Texts of all kinds are fundamental in the study of many disciplines, and much effort has been devoted to creating reliable, accurate and readable versions of texts, both in print and in the digital world. Editions of texts that are published online can have much greater interactivity, and can often be searched and displayed in new ways, opening up the study of text through computer analysis, or showing features of the text not easily displayed in traditional print editions.
To discover what text analysis tools can do to reveal information from groups of text, you should begin by looking at Voyant Tools. Loading one of the predefined sets of texts (corpora) will produce basic statistics on word counts, word contexts (collocations), word trends across documents, and other useful metrics, giving you a starting point to explore texts in new ways.
A key tool in the use of digital text is the transcription language called TEI. Using this will ensure texts that you create for analysis are standardised and can be exchanged readily with other researchers; there are a number of repositories of freely available texts that can be downloaded for analysis.
Creating digital texts, whether of historical documents, literary works, or even documentation and manuals, will benefit from the standardisation of text formats, and allows the processing of texts into multiple outputs, editions or visualisations.

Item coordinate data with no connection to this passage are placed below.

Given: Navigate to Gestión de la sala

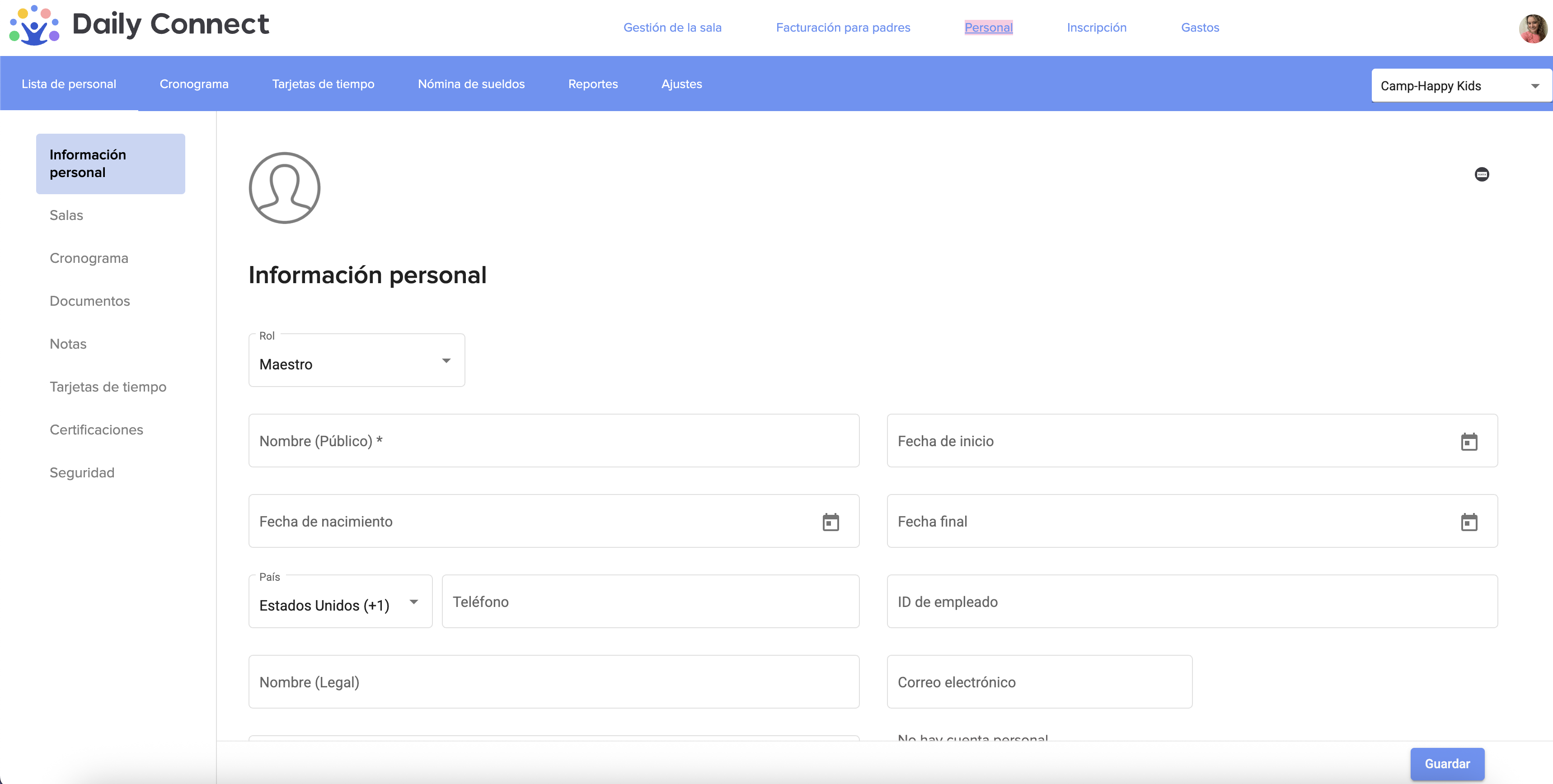Looking at the screenshot, I should coord(671,28).
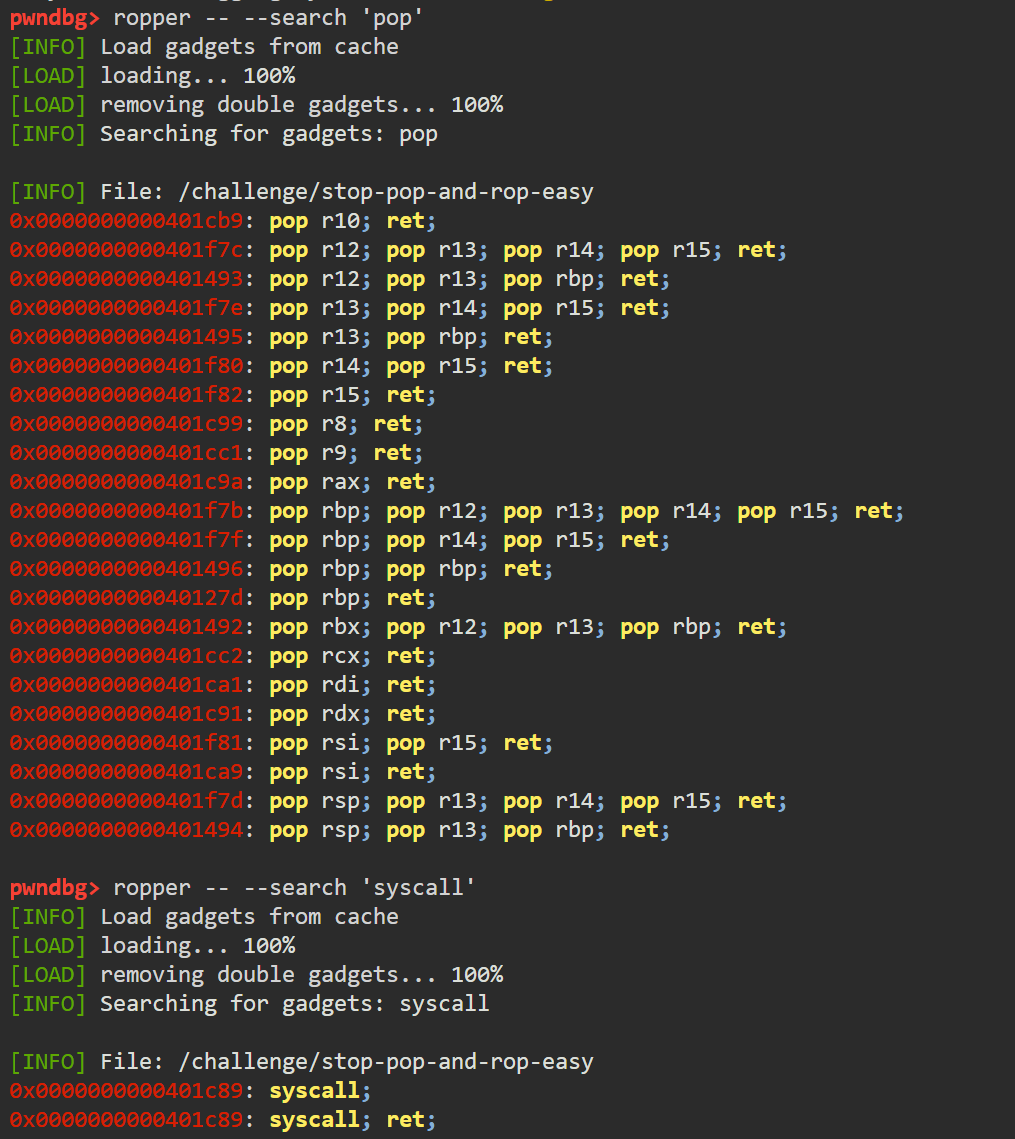Click the ropper --search 'pop' command text
This screenshot has height=1139, width=1015.
click(268, 18)
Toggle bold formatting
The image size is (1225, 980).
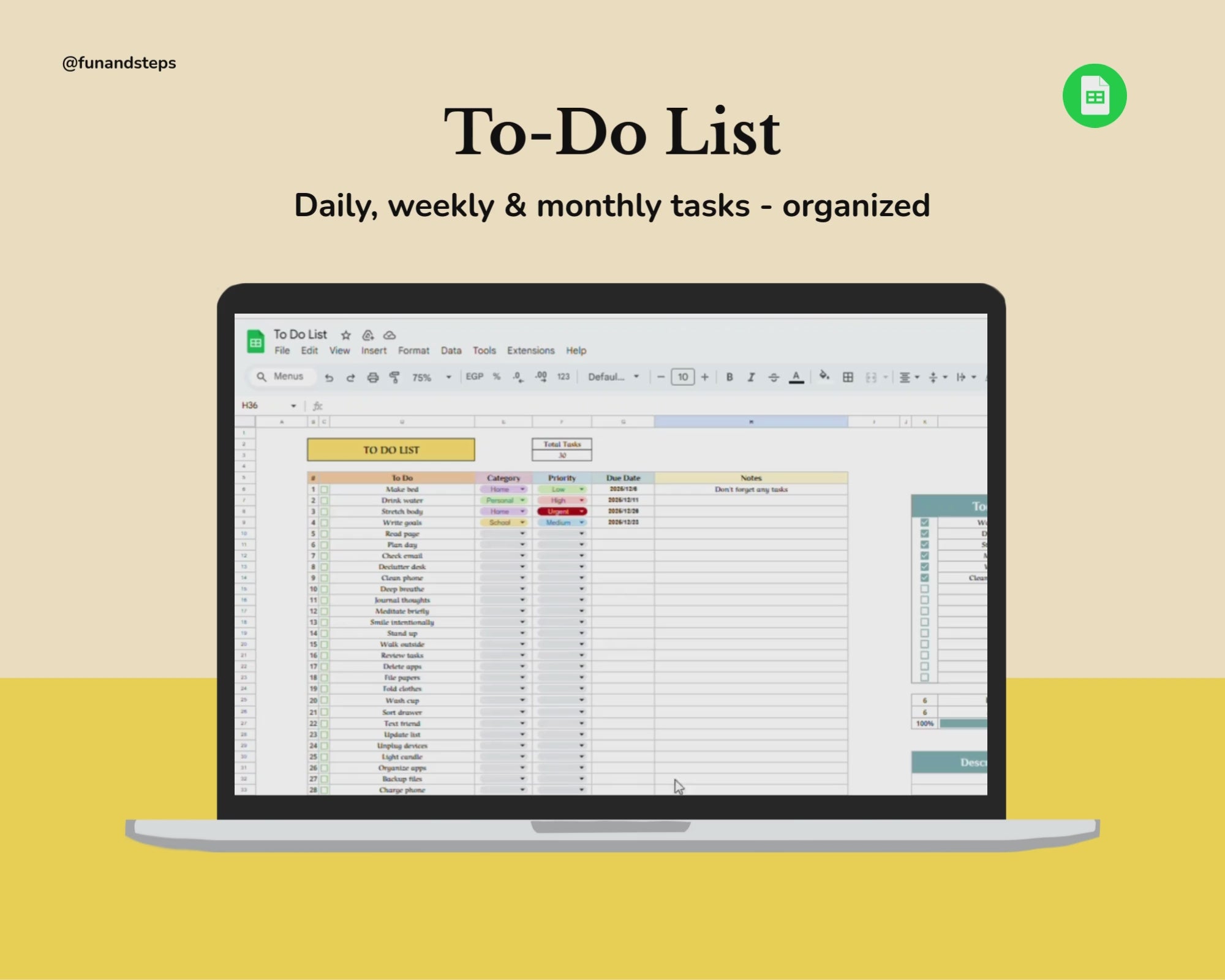729,377
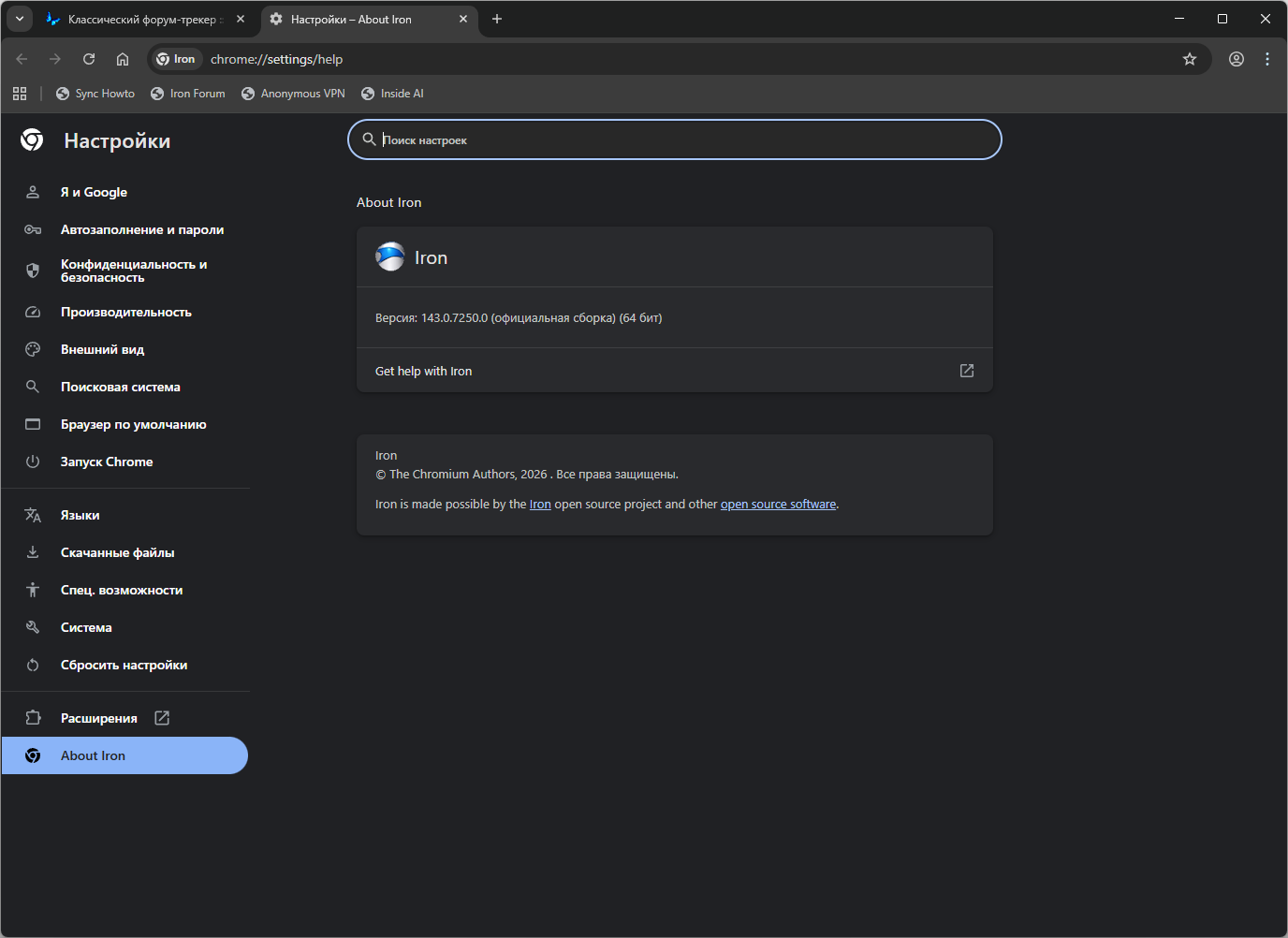Click the Iron Forum bookmark

point(188,94)

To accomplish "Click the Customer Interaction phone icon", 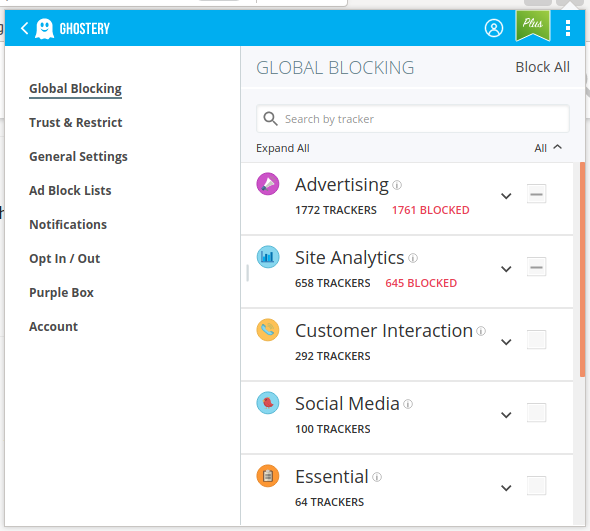I will click(268, 330).
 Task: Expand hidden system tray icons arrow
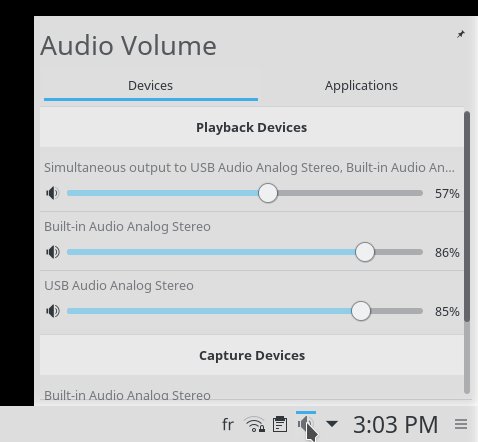[x=332, y=424]
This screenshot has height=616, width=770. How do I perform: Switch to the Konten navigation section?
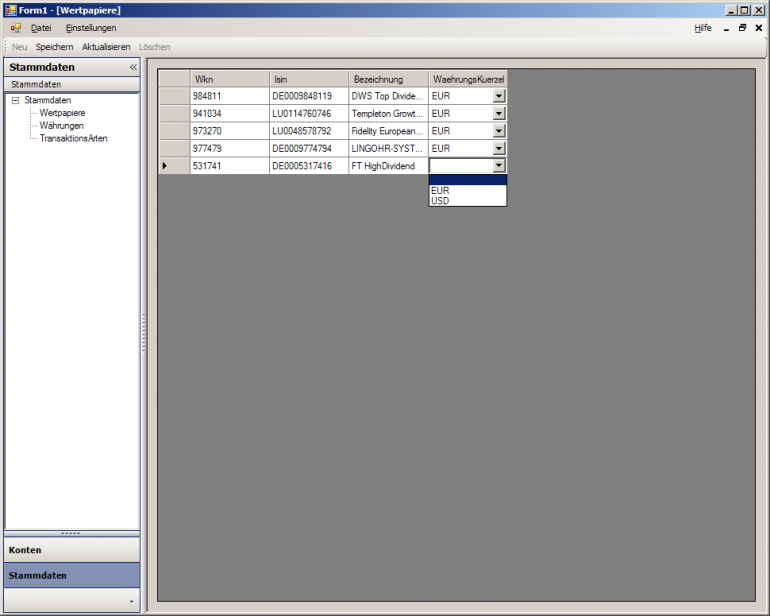[x=72, y=550]
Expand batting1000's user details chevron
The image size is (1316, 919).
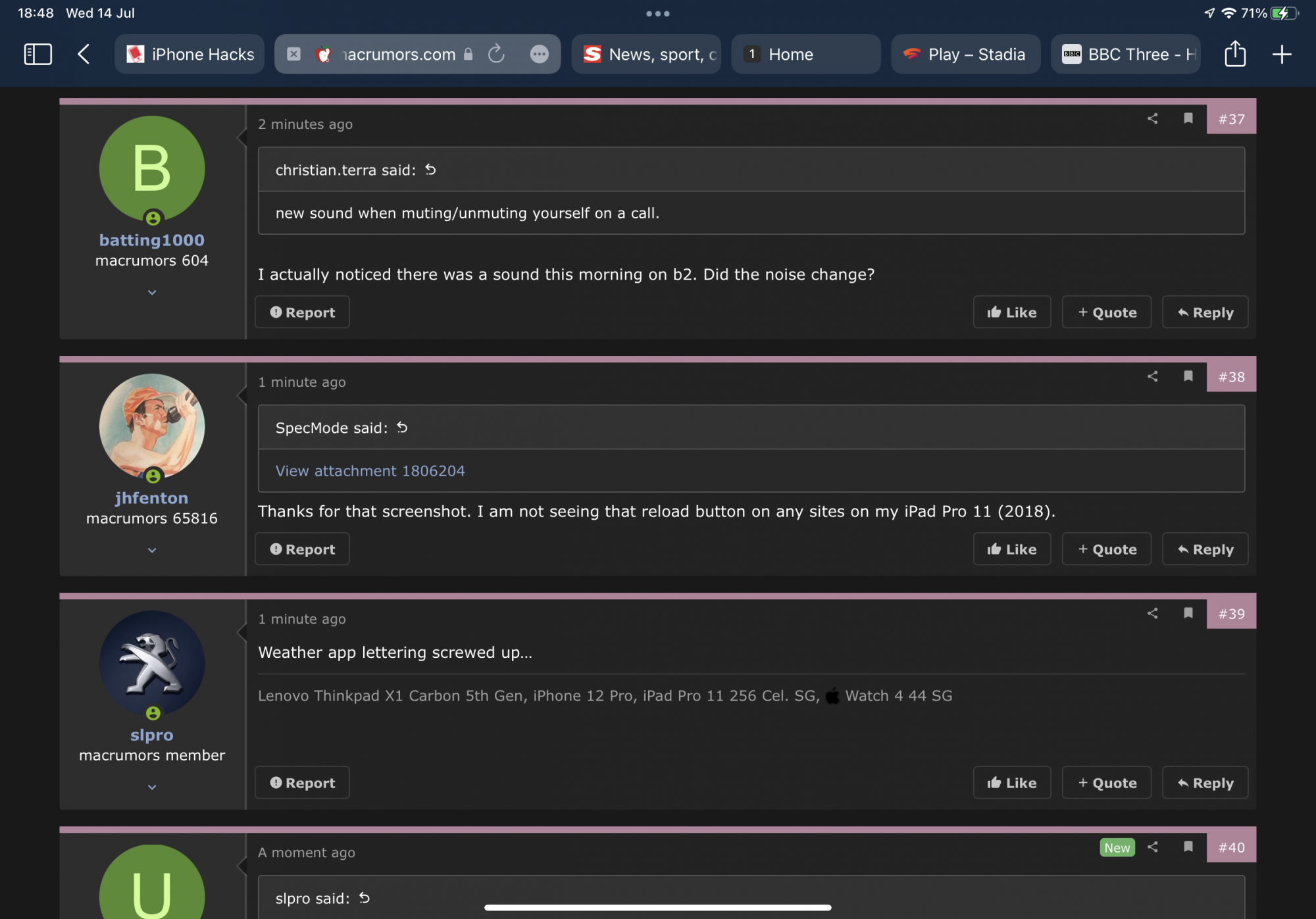152,292
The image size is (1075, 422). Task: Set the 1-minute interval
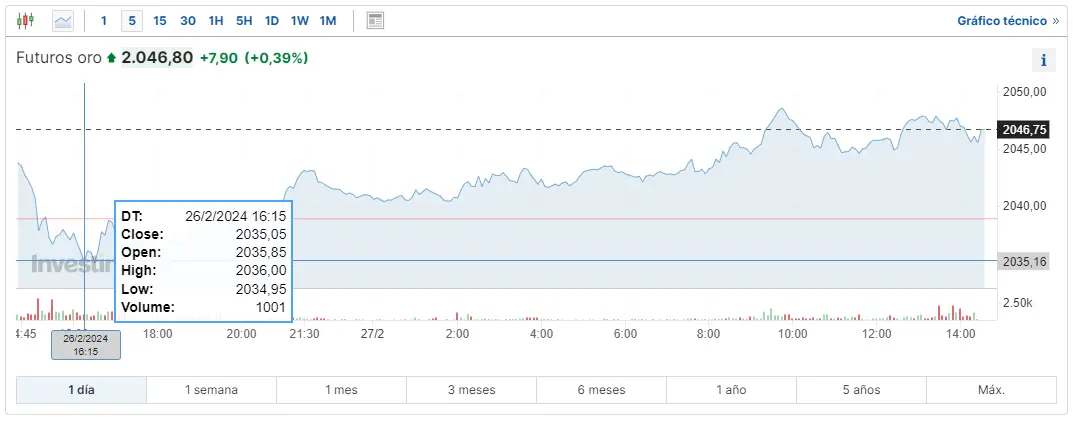pos(104,20)
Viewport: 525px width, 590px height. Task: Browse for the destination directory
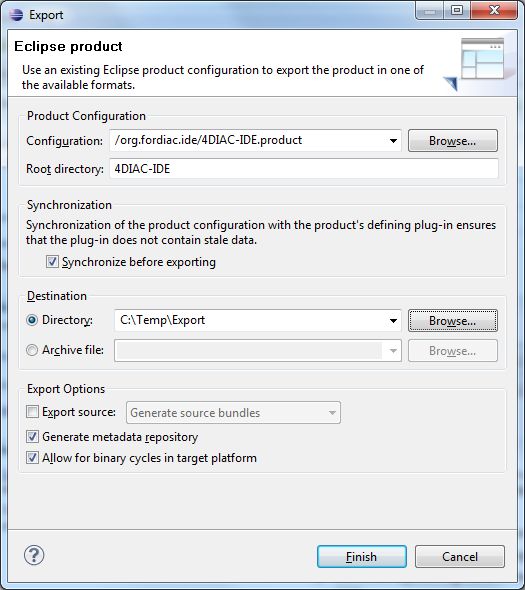coord(453,321)
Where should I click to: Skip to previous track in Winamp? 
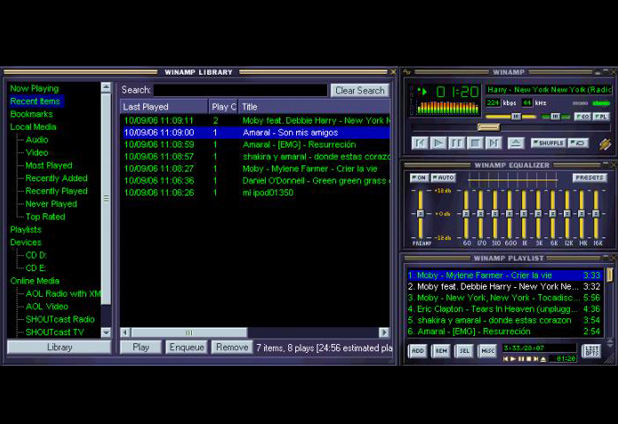coord(421,143)
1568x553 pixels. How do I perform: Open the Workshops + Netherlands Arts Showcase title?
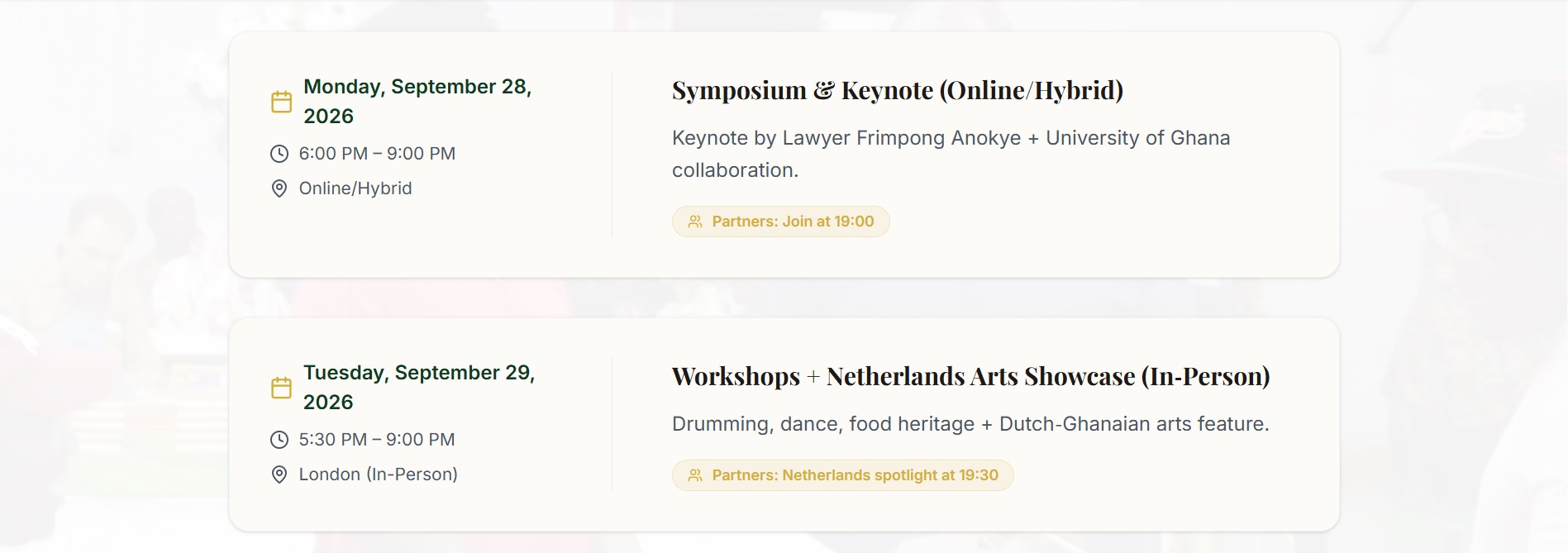click(970, 376)
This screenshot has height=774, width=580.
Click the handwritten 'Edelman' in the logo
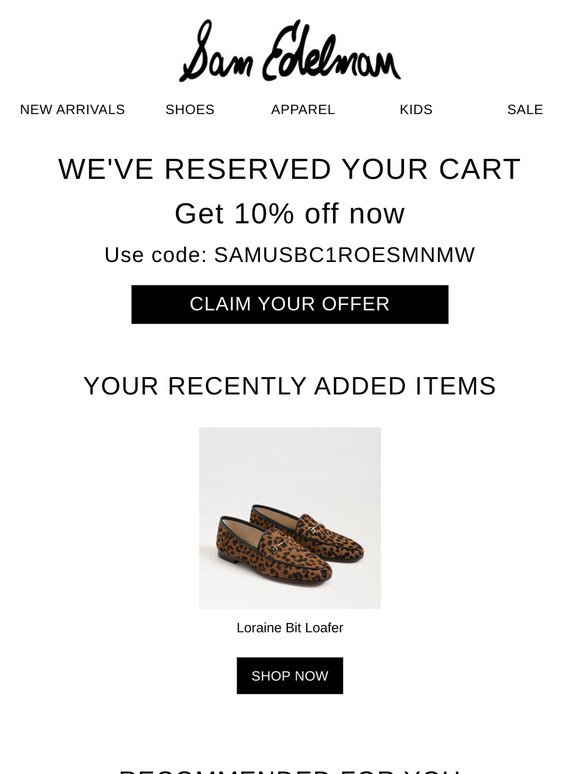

The practice of digital editing and production of digital editions is well documented.
Note that many individual research projects have their own encoding guidelines, but these will contain customisations or use a reduced set of tags, so may not give a complete understanding of TEI.
Digital editions vary widely in scope and approach, and if you are learning digital editing or creating your own edition, it is worthwhile examining other editions outside your specific field of interest. The links below give some examples of innovative and well-designed editions, as well as catalogues of editions available to the public.
Analysing language to understand its structure, features, style and authorship can be achieved using a number of tools, and was one of the earliest examples of the use of computers in humanities research, with the work of Fr. Roberto Busa in the late 1940s. Modern techniques used in corpus linguistics, text mining, document categorisation and cluster analysis can give insight into the content and structure of texts.
Digital Publishing is, in essence, the replacement of print format with a digital variant, of which there are no formal boundaries. As long as it exists in
code, everything from the text message to the weekly blog can be considered an example of Digital Publishing. It offers methods and scales of distribution made logistically impossible by the limitations of traditional print media, and carries with it the potential for exponential levels of consumption, due to the inherently collaborative modes that define the contemporary experience of accessing digital media. A single person is able to share the material at no extra cost with their friends and followers, who in turn might share it too, all the while endlessly producing reproductions of the original.
Digital Publishing is unique in that, at least with the majority of its variants, it is endlessly malleable. It contains within itself the potential to be altered at the click of a button, by writer and consumer alike, as well as, in the PDF format for example, alternatively offering a security of sorts for those concerned with the preservation of authorial sanctity offered by print. As well as being beneficial in regards to the act of publishing itself, digitized versions of published material go beyond the constraints of their physical counterparts, insofar as their foundational coding offers a vastly deeper experience of consumption, whether that be through the use of hyperlinking, embedded video, instantaneous translation, real-time updates; the benefits of Digital Publishing over Physical Publishing are substantial, and ever changing.
There are a wide range of corpora (collections of texts) available for search, download or reuse as the subject of textual analysis. They vary from simple plain-text archives, such as Project Gutenberg, to complex, heavily marked-up corpora such as the British National Corpus.
For many applications in textual analysis, it is essential to have texts that are marked up systematically and consistently, and that have been reliably edited, usually with the involvement of an editorial team to ensure that errors are not missed by a single editor's oversights.